Retype all the data word for word.

[Collected data]
══════════

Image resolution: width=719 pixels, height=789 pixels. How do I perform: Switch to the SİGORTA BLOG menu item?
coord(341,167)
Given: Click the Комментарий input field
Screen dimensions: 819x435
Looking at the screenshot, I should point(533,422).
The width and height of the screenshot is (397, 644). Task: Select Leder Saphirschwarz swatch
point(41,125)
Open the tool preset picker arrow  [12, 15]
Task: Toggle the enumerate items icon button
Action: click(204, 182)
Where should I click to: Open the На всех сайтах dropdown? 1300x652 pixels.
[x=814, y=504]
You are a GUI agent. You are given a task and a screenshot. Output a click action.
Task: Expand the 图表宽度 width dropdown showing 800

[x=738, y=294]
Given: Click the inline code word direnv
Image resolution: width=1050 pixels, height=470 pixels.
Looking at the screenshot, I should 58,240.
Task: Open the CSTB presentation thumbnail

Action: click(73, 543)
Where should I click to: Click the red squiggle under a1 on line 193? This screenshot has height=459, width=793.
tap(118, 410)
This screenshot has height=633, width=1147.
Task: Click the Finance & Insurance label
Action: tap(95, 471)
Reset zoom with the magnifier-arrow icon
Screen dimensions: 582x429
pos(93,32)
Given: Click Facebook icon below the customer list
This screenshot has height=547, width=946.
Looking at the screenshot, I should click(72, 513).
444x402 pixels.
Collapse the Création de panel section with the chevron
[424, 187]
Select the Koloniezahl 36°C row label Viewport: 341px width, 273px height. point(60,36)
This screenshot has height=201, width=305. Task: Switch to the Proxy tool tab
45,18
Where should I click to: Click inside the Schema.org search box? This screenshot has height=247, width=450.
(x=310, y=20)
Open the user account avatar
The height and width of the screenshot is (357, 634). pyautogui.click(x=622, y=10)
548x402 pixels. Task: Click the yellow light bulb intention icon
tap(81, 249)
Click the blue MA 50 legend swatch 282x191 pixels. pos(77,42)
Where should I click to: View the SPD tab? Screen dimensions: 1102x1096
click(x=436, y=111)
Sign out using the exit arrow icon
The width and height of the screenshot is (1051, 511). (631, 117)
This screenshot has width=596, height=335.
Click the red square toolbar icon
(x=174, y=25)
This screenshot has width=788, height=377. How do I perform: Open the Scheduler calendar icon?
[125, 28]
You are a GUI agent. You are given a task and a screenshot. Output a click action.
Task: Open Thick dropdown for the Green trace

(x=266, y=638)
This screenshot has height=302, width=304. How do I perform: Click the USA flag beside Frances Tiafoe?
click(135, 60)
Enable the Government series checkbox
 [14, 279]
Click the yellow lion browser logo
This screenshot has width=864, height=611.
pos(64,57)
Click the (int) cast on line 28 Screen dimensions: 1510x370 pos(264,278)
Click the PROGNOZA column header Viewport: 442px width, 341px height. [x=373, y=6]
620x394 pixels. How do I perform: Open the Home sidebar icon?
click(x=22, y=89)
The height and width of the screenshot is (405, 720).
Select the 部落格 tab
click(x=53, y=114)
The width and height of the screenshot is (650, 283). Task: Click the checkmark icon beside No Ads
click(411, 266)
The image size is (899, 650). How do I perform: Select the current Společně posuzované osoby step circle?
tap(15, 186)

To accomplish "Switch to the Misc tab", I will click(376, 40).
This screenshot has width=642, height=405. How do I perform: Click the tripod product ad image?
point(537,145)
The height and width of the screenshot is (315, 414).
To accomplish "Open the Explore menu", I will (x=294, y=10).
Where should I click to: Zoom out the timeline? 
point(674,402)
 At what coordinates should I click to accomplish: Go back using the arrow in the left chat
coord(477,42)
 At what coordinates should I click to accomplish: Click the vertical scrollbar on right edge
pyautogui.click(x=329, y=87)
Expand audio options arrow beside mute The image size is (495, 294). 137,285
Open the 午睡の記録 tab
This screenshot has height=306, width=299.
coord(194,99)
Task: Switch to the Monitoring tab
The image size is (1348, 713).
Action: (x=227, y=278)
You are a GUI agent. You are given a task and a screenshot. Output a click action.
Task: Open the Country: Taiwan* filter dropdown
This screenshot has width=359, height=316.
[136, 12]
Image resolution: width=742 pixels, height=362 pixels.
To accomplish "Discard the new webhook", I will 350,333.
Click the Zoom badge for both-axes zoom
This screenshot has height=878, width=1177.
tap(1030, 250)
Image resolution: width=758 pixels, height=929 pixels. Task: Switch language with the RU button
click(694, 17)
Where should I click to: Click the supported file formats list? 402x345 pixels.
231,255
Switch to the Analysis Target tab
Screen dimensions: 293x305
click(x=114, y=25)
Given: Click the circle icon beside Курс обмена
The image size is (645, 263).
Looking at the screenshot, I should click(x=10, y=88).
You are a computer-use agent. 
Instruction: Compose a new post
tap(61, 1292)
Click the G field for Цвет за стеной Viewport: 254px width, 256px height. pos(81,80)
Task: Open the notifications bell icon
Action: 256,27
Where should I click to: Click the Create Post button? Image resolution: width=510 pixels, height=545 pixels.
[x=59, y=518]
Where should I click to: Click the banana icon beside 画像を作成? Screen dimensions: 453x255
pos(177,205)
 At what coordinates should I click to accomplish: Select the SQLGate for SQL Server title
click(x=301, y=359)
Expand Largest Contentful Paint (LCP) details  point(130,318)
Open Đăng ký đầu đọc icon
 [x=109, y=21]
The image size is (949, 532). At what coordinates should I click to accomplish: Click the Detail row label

══════════

* **ANSWER SPACE**
Image resolution: width=719 pixels, height=789 pixels. How do I perform: Switch to the SİGORTA BLOG menu item?
coord(341,167)
Given: Click the Комментарий input field
Screen dimensions: 819x435
Looking at the screenshot, I should point(533,422).
The width and height of the screenshot is (397, 644). Task: Select Leder Saphirschwarz swatch
point(41,125)
Open the tool preset picker arrow  [12, 15]
Task: Toggle the enumerate items icon button
Action: click(204, 182)
Where should I click to: Open the На всех сайтах dropdown? 1300x652 pixels.
[x=814, y=504]
You are a GUI agent. You are given a task and a screenshot. Output a click action.
Task: Expand the 图表宽度 width dropdown showing 800

[x=738, y=294]
Given: Click the inline code word direnv
Image resolution: width=1050 pixels, height=470 pixels.
Looking at the screenshot, I should 58,240.
Task: Open the CSTB presentation thumbnail

Action: click(73, 543)
Where should I click to: Click the red squiggle under a1 on line 193? This screenshot has height=459, width=793.
tap(118, 410)
This screenshot has height=633, width=1147.
Task: Click the Finance & Insurance label
Action: tap(95, 471)
Reset zoom with the magnifier-arrow icon
Screen dimensions: 582x429
pos(93,32)
Given: Click Facebook icon below the customer list
This screenshot has height=547, width=946.
Looking at the screenshot, I should click(72, 513).
444x402 pixels.
Collapse the Création de panel section with the chevron
[424, 187]
Select the Koloniezahl 36°C row label Viewport: 341px width, 273px height. point(60,36)
This screenshot has height=201, width=305. Task: Switch to the Proxy tool tab
45,18
Where should I click to: Click inside the Schema.org search box? This screenshot has height=247, width=450.
(x=310, y=20)
Open the user account avatar
The height and width of the screenshot is (357, 634). pyautogui.click(x=622, y=10)
548x402 pixels. Task: Click the yellow light bulb intention icon
tap(81, 249)
Click the blue MA 50 legend swatch 282x191 pixels. pos(77,42)
Where should I click to: View the SPD tab? Screen dimensions: 1102x1096
click(x=436, y=111)
Sign out using the exit arrow icon
The width and height of the screenshot is (1051, 511). (631, 117)
This screenshot has width=596, height=335.
Click the red square toolbar icon
(x=174, y=25)
This screenshot has width=788, height=377. How do I perform: Open the Scheduler calendar icon?
[125, 28]
You are a GUI agent. You are given a task and a screenshot. Output a click action.
Task: Open Thick dropdown for the Green trace

(x=266, y=638)
This screenshot has height=302, width=304. How do I perform: Click the USA flag beside Frances Tiafoe?
click(135, 60)
Enable the Government series checkbox
 [14, 279]
Click the yellow lion browser logo
This screenshot has width=864, height=611.
pos(64,57)
Click the (int) cast on line 28 Screen dimensions: 1510x370 pos(264,278)
Click the PROGNOZA column header Viewport: 442px width, 341px height. [x=373, y=6]
620x394 pixels. How do I perform: Open the Home sidebar icon?
click(x=22, y=89)
The height and width of the screenshot is (405, 720).
Select the 部落格 tab
click(x=53, y=114)
The width and height of the screenshot is (650, 283). Task: Click the checkmark icon beside No Ads
click(411, 266)
The image size is (899, 650). How do I perform: Select the current Společně posuzované osoby step circle?
tap(15, 186)

To accomplish "Switch to the Misc tab", I will click(376, 40).
This screenshot has width=642, height=405. How do I perform: Click the tripod product ad image?
point(537,145)
The height and width of the screenshot is (315, 414).
To accomplish "Open the Explore menu", I will (x=294, y=10).
Where should I click to: Zoom out the timeline? 
point(674,402)
 At what coordinates should I click to accomplish: Go back using the arrow in the left chat
coord(477,42)
 At what coordinates should I click to accomplish: Click the vertical scrollbar on right edge
pyautogui.click(x=329, y=87)
Expand audio options arrow beside mute The image size is (495, 294). 137,285
Open the 午睡の記録 tab
This screenshot has height=306, width=299.
coord(194,99)
Task: Switch to the Monitoring tab
The image size is (1348, 713).
Action: (x=227, y=278)
You are a GUI agent. You are given a task and a screenshot. Output a click action.
Task: Open the Country: Taiwan* filter dropdown
This screenshot has width=359, height=316.
[136, 12]
Image resolution: width=742 pixels, height=362 pixels.
To accomplish "Discard the new webhook", I will 350,333.
Click the Zoom badge for both-axes zoom
This screenshot has height=878, width=1177.
tap(1030, 250)
Image resolution: width=758 pixels, height=929 pixels. Task: Switch language with the RU button
click(694, 17)
Where should I click to: Click the supported file formats list? 402x345 pixels.
231,255
Switch to the Analysis Target tab
Screen dimensions: 293x305
click(x=114, y=25)
Given: Click the circle icon beside Курс обмена
The image size is (645, 263).
Looking at the screenshot, I should click(x=10, y=88).
You are a computer-use agent. 
Instruction: Compose a new post
tap(61, 1292)
Click the G field for Цвет за стеной Viewport: 254px width, 256px height. pos(81,80)
Task: Open the notifications bell icon
Action: 256,27
Where should I click to: Click the Create Post button? Image resolution: width=510 pixels, height=545 pixels.
[x=59, y=518]
Where should I click to: Click the banana icon beside 画像を作成? Screen dimensions: 453x255
pos(177,205)
 At what coordinates should I click to accomplish: Select the SQLGate for SQL Server title
click(x=301, y=359)
Expand Largest Contentful Paint (LCP) details  point(130,318)
Open Đăng ký đầu đọc icon
 [x=109, y=21]
The image size is (949, 532). At what coordinates should I click to accomplish: Click the Detail row label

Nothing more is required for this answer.